Find "Viewport: 920px width, 484px height." and "Task: Click the white knob of AI toggle" in the records below. Copy the lines holding them and every line between, exactly, and no others.

===== Material for this exercise =====

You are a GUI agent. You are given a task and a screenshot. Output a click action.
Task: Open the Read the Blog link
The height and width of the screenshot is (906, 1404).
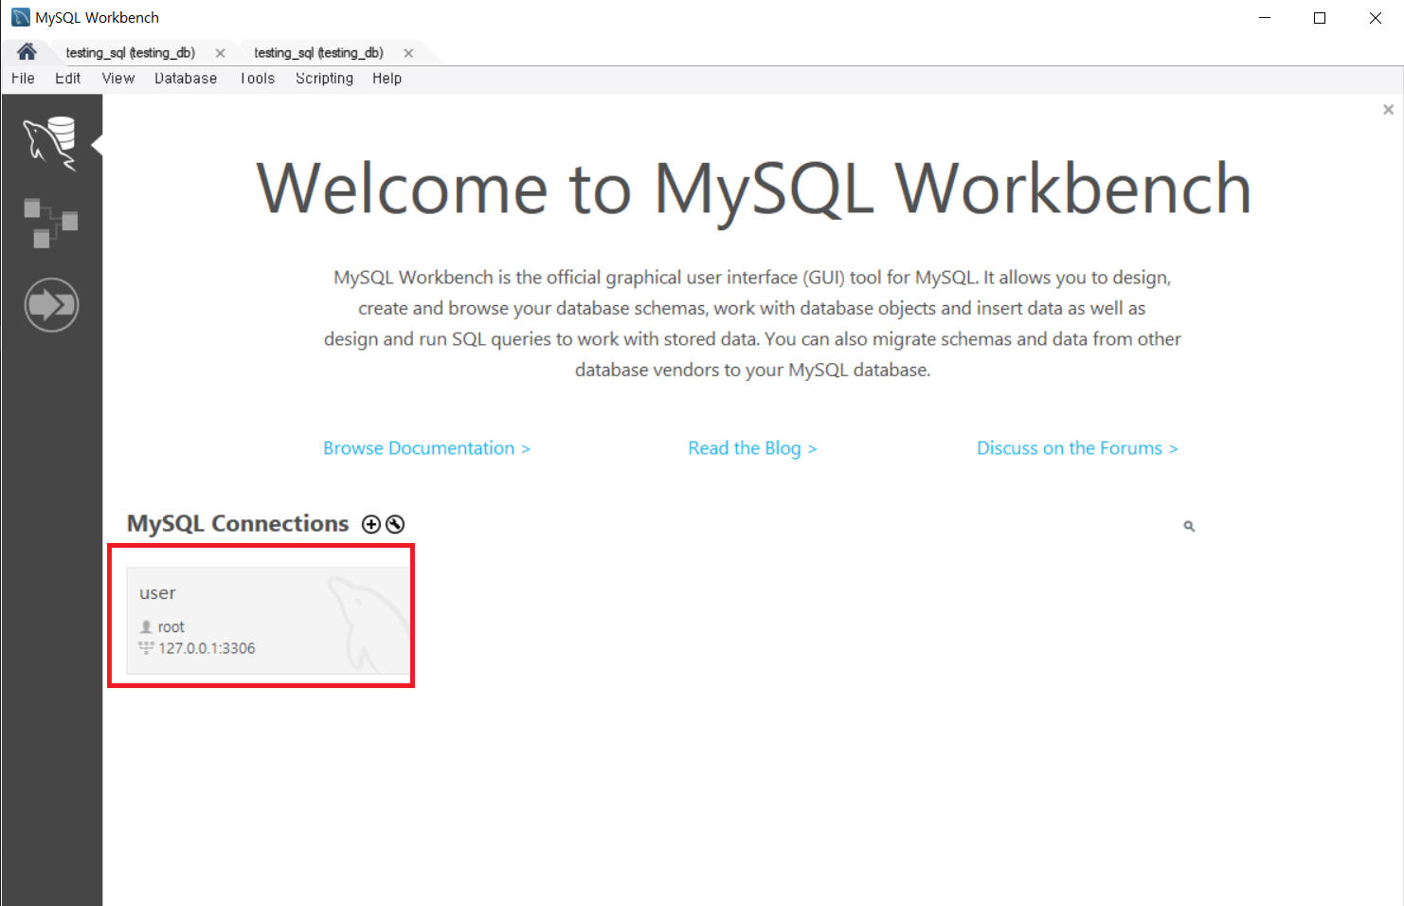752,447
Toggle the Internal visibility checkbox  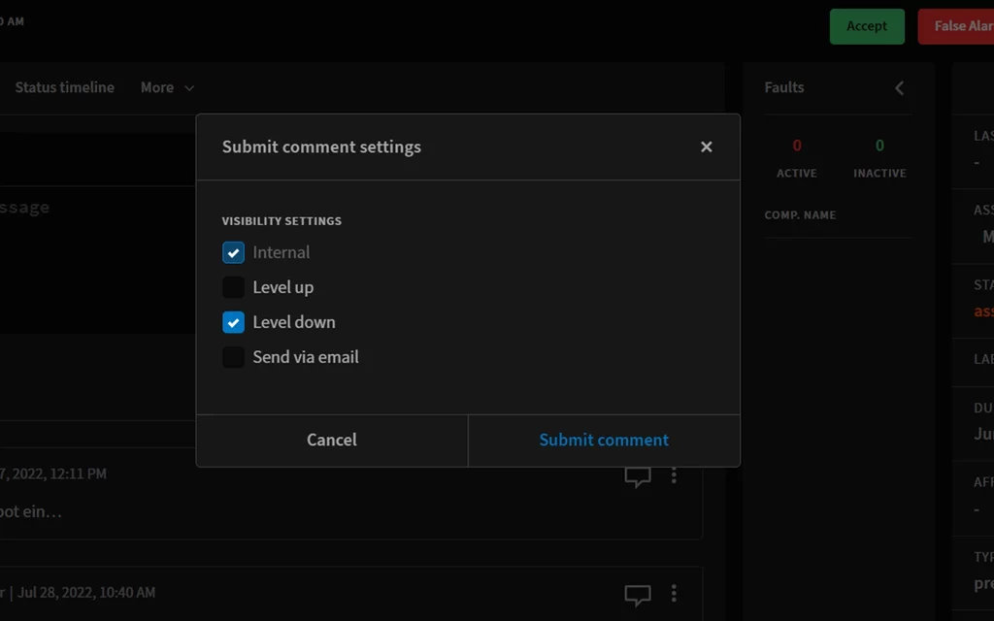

=====
===== Material for this exercise =====

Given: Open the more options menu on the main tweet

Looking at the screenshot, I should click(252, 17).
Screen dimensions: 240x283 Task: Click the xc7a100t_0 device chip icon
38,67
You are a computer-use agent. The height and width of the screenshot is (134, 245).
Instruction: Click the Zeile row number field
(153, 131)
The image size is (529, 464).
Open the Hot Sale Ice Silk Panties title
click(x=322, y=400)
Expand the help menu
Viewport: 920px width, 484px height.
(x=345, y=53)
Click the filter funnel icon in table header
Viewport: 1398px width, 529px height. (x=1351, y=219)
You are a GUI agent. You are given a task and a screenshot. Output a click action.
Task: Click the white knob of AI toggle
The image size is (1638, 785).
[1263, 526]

=====

Answer below:
Viewport: 920px width, 484px height.
(x=345, y=53)
Click the filter funnel icon in table header
Viewport: 1398px width, 529px height. (x=1351, y=219)
You are a GUI agent. You are given a task and a screenshot. Output a click action.
Task: Click the white knob of AI toggle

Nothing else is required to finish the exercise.